Lydia Bates, a senior research analyst for the Southern Poverty Law Center’s Intelligence Project, testified before the New York City Council’s Committee on Civil and Human Rights on Nov. 16, 2020, about efforts to reduce the influence of racist and other extremist content online.
“We have known for years that it can be all too easy for individuals to become radicalized without even leaving home,” Bates said. “The proliferation of extremist spaces and content online has created new and powerful avenues for radicalization, especially for young people who are often the targets of radical-right propaganda.”
Her full testimony can be read here.
As part of her testimony, she discussed a guide for parents and caregivers – Building Resilience & Confronting Risk in the COVID-19 Era – produced by the SPLC and American University’s Polarization and Extremism Research and Innovation Lab (PERIL).
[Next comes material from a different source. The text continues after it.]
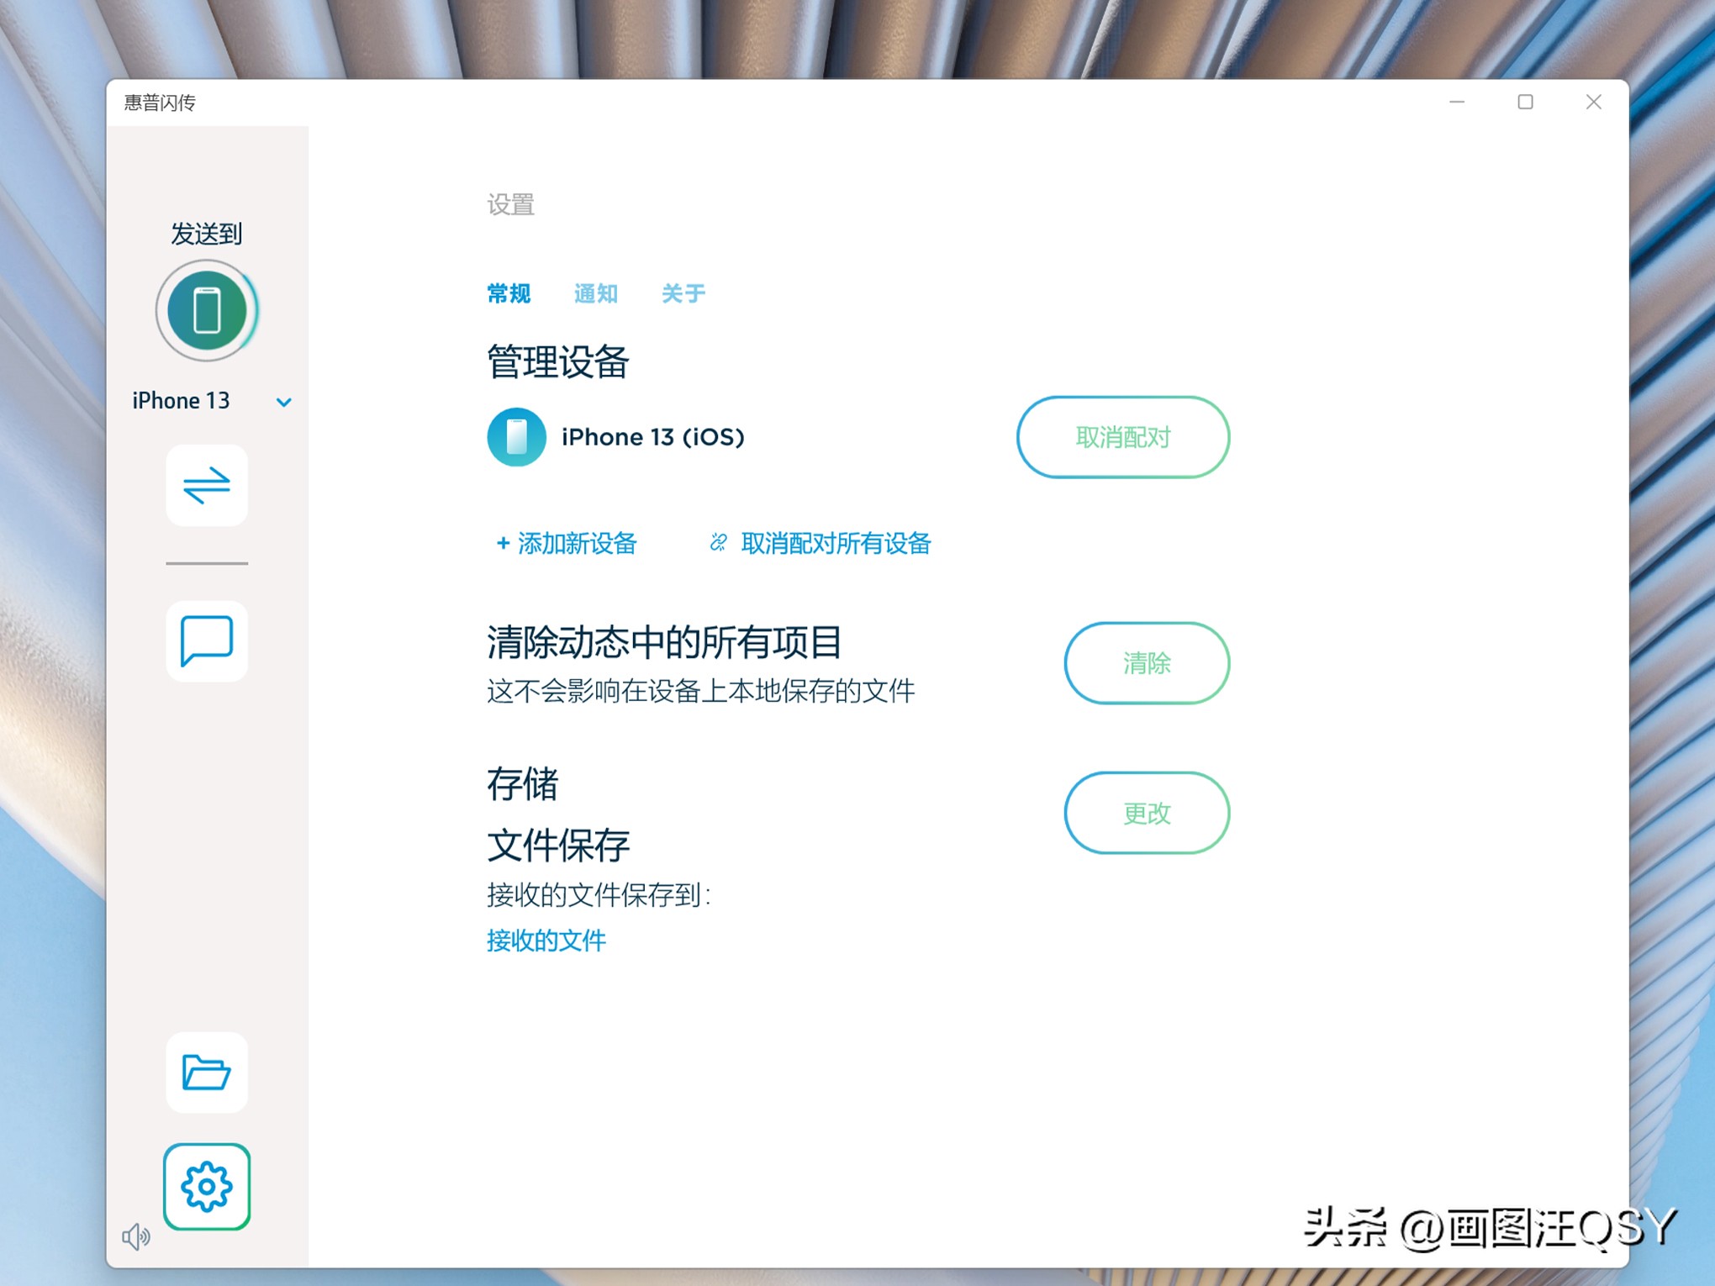This screenshot has width=1715, height=1286.
Task: Select the 常规 tab
Action: (x=508, y=293)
A recent impact study conducted with nearly 800 participants showed that just seven minutes spent reading the guide significantly improved people’s understanding of radicalization. This resulted in 80% of participants feeling “definitely” or “probably” equipped to intervene in instances of exposure to extremist content.
In the coming months, the PERIL and SPLC partnership will be publishing toolkits to educate specific groups – such as teachers, educators and administrators, as well as youth counselors and therapists – as they seek to provide informed and empathetic support to the young people in their lives.